13 November 2014
As the G20 leaders assemble in Brisbane today (November 13), a survey of Labour 20 (L20) members has found that 56% of G20 policies are ineffective at improving outcomes for working people.
“More than half of G20 policies have failed to have a positive impact on working people with weak action on issues that could have had an impact on workers lives such as jobs, decent wages and social protection,” said Sharan Burrow, General Secretary of the International Trade Union Confederation (ITUC).
“Governments are prioritising policies which support the interests of big business and not tackling the inequality of wages and rising unemployment”, she continued.

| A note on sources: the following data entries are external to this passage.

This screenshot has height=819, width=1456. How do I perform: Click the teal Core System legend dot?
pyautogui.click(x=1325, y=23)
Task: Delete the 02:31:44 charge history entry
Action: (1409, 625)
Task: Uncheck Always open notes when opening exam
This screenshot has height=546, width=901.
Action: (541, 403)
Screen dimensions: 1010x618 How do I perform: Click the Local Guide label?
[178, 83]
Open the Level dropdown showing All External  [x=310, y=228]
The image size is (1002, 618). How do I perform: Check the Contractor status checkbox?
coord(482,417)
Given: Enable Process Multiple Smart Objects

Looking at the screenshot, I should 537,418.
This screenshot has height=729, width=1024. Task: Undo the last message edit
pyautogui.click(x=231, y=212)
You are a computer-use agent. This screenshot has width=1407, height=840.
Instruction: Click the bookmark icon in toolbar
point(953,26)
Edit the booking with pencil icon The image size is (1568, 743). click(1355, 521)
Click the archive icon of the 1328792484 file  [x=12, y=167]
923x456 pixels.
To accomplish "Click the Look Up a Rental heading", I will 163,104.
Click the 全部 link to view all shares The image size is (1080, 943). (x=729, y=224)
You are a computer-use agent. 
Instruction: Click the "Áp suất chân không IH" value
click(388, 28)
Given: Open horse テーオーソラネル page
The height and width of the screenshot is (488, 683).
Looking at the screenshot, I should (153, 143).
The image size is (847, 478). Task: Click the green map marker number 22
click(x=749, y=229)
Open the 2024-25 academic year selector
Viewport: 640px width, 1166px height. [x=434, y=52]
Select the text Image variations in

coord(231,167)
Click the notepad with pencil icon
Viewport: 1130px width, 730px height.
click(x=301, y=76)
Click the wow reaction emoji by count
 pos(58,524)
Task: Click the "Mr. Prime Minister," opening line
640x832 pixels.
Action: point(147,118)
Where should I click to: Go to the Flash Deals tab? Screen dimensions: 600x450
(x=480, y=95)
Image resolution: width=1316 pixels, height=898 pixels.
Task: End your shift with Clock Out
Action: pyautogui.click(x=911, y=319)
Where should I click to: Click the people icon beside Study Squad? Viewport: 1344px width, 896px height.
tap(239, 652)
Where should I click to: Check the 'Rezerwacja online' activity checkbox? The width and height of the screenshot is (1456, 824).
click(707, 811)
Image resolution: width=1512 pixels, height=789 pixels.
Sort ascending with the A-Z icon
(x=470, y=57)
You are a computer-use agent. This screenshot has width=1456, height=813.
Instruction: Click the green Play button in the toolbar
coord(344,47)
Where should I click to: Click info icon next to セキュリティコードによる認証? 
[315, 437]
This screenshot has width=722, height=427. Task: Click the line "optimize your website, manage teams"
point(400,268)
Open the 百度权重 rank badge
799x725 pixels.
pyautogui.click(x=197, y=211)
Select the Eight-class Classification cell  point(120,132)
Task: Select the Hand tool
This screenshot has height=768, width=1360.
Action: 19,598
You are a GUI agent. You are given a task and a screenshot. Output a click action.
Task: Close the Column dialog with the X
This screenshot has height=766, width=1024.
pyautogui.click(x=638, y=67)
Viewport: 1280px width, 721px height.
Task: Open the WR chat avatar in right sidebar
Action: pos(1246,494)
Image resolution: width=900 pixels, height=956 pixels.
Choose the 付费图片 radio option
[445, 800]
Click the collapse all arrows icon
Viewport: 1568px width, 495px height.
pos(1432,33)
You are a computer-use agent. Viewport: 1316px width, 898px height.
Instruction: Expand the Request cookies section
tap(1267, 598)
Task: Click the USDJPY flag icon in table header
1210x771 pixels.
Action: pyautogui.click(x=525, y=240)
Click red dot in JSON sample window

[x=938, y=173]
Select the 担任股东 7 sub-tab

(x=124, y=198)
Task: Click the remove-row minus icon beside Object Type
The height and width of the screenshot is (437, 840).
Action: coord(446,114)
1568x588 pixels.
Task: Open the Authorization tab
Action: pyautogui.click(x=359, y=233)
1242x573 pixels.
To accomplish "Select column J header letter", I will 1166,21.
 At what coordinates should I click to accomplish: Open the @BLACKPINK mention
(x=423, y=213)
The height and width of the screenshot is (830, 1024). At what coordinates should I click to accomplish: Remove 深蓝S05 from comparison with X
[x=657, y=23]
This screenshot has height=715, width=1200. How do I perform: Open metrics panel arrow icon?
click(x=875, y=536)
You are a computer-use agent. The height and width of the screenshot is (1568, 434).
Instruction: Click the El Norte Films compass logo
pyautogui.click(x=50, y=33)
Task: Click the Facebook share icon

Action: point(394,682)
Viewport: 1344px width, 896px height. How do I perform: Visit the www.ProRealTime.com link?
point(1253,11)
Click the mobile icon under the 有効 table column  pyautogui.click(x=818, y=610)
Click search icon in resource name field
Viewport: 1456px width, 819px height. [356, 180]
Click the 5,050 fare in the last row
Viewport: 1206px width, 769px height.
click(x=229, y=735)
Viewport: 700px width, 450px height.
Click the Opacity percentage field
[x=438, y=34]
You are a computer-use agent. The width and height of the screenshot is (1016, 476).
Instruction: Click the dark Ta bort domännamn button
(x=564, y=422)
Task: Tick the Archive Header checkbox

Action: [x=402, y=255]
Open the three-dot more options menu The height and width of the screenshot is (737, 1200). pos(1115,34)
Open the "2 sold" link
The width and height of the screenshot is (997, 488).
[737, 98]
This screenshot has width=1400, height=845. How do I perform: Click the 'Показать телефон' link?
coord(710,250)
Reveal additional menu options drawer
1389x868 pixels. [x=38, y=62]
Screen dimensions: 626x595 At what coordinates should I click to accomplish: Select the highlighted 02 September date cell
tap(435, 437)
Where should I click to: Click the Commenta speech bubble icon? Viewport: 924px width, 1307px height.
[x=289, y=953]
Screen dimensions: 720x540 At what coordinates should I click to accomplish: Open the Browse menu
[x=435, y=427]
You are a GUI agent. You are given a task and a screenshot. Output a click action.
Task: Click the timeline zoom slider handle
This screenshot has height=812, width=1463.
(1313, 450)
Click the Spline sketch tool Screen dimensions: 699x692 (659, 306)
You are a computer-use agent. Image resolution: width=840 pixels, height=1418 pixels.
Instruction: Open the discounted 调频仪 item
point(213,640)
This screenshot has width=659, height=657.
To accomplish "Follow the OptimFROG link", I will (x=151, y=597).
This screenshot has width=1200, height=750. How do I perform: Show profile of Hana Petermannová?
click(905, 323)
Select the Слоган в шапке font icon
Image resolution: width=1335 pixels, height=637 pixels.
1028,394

According to the International Labour Organisation (ILO) more than 200 million were unemployed in 2013, up by 5 million on the year before.
The ITUC Global Poll 2014 of G20 countries found that 68% of people say their government is bad at tackling unemployment, 79% believe it favours the wealthy, and 62% say they want their governments to do more to tame corporate power.
Burrow has voiced outrage at the fact that the Business 20 (B20) has been invited to official summit talks, while the L20 has not. “We were shocked to find here that in fact the business community has been invited to meet with leaders, but not labour,” she said Today (13 November).
The B20 and L20 made a joint submission to the summit, calling for a number of joint priorities, including ensuring that growth plans are sustainable and inclusive; that they contribute to the creation of quality jobs buy increasing skills levels, for example through quality apprenticeships that benefit worker; bringing workers into the formal labour market and eradicating forced labour; remuneration determined by the formal labour market and that meets or exceeds legal minimums; and implementing the G20 Employment Ministers’ Safer Workplaces initiative.
The TUC General Secretary Frances O’Grady, attending the summit, said: “It’s time that David Cameron stood up for UK workers on the international stage and pushed for better jobs and better wages. We need to ensure that it is the many not the few that benefit from economic growth.”